側副血行路について検討したところ,Adamkiewicz動脈を分岐する肋間・腰動脈の約1/4は閉塞して側副血行路を形成することがわかってきた。当院の検討では,側副血行路は脊椎周囲の動脈(後椎体枝,椎体枝など)と胸壁の動脈(胸背動脈,内胸動脈など)を介する
2つの経路があり,そのうちの85%は脊椎周囲にあった3)。つまり,ほとんどの側副血行路は骨の近傍を走行していることになる。症例によっては,脊柱管の周囲をとぐろを巻くような複雑な経路をたどる側副血行路もあり,そのような症例には,やはり0.25mm+FIRSTが有効であると思われる。
症例2(図5)は,Crawford Ⅳ型の大動脈瘤であるが,0.25mm+FIRST(c)にて側副血行路が形成されたAdamkiewicz動脈が描出され,血管の連続性も明確に証明されており,この部分が栄養血管であるという情報を外科医に提供することができた。その結果,人工血管置換と肋間動脈の再建にて術後の血流が確保され,本症例は術後対麻痺を来すことなく退院できた。
このように,側副血行路が正しく診断できれば,手術方針や術式にも影響を与えることができると思われる。

図5 症例2:Crawford Ⅳ型大動脈瘤における側副血行路の連続性の証明

図5 症例2:Crawford Ⅳ型大動脈瘤における側副血行路の連続性の証明

 

まとめ

超高精細CTによるAdamkiewicz動脈の描出率は,約90%であった。また,超高精細CT+FIRSTは,血管の連続性の証明と側副血行路の描出が期待できる。

●参考文献
1)Tanaka, H., et al., J. Thorac.
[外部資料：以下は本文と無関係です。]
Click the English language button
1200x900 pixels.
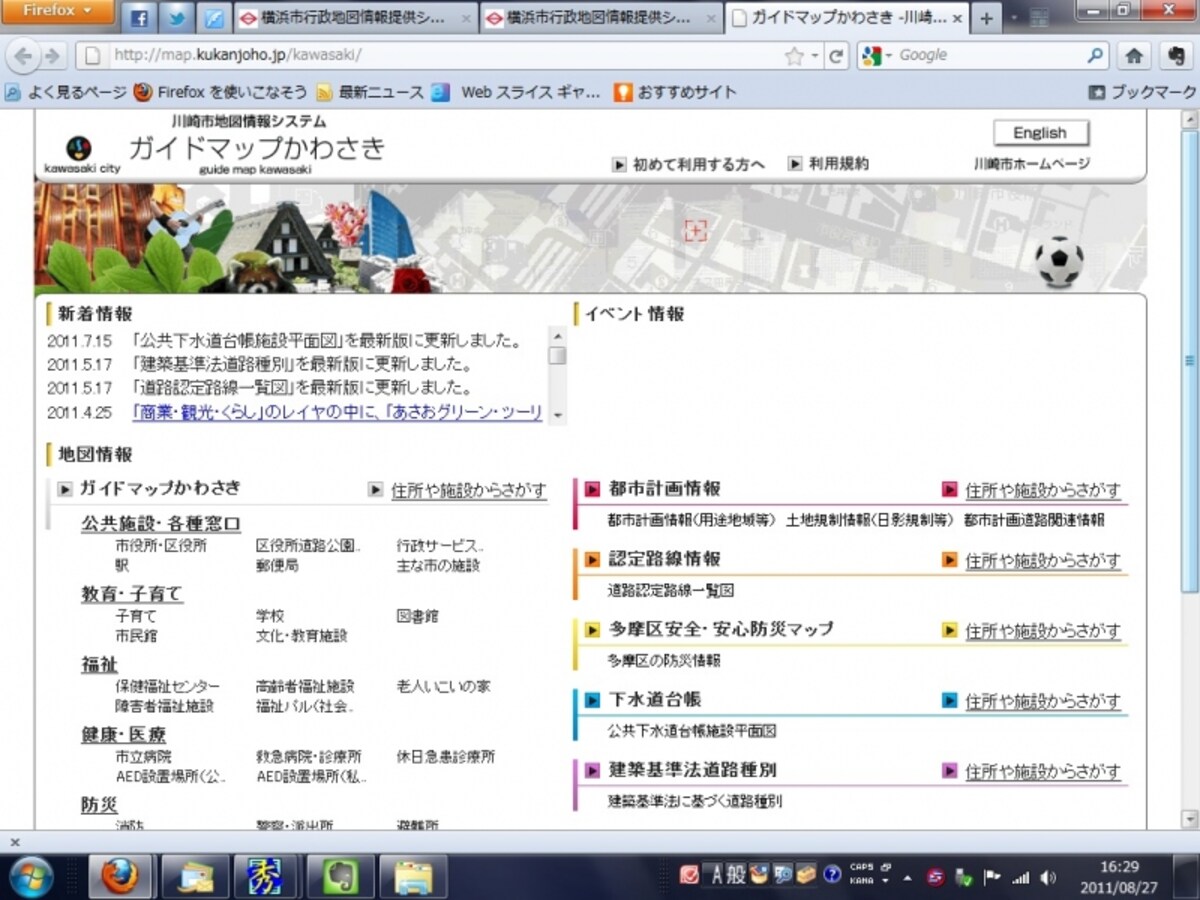[1040, 133]
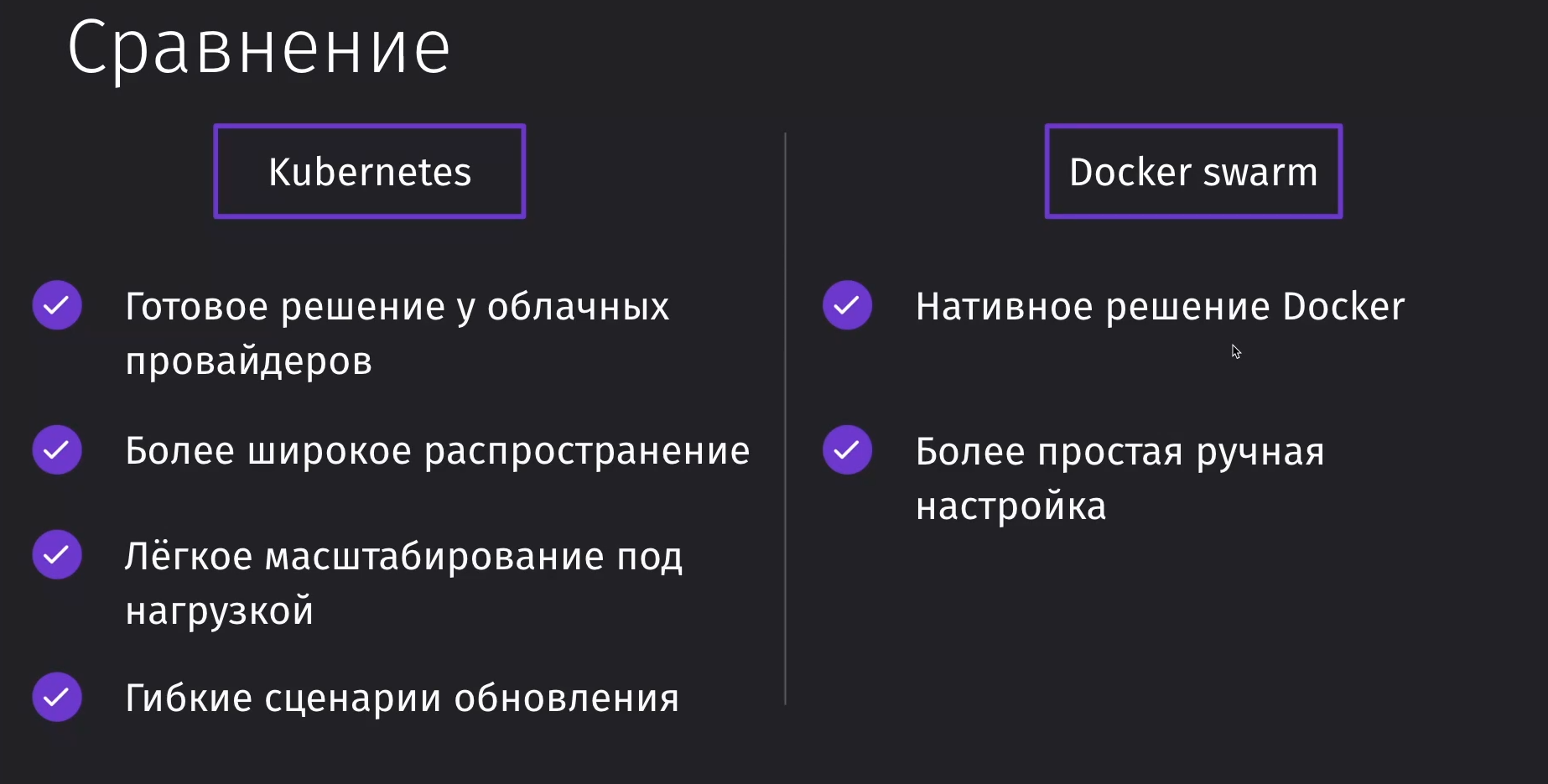This screenshot has width=1548, height=784.
Task: Select the text Нативное решение Docker
Action: click(x=1161, y=307)
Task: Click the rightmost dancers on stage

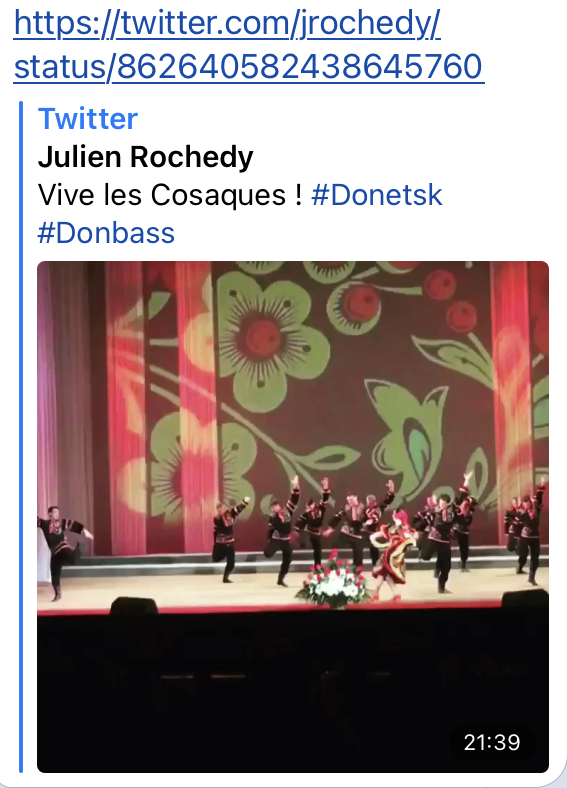Action: click(x=526, y=534)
Cardiovasc. Surg., 151・1, 122〜128, 2016.
2)Yoshioka, K., et al., Neuroradiology, 60・1,109〜115, 2018.
3)Yoshioka, K., et al., Eur. J. Cardiothrac. Surg., 54・1, 19〜25, 2018.

 

吉岡 邦浩

吉岡 邦浩(Yoshioka Kunihiro)
1985年 岩手医科大学卒業。同附属病院,同医学部放射線医学講座を経て,97年に同附属循環器医療センター放射線科。2004年 同医学部放射線医学講座助教授。2012年 同附属病院循環器放射線科教授。2019年4月より同医学部放射線医学講座主任教授。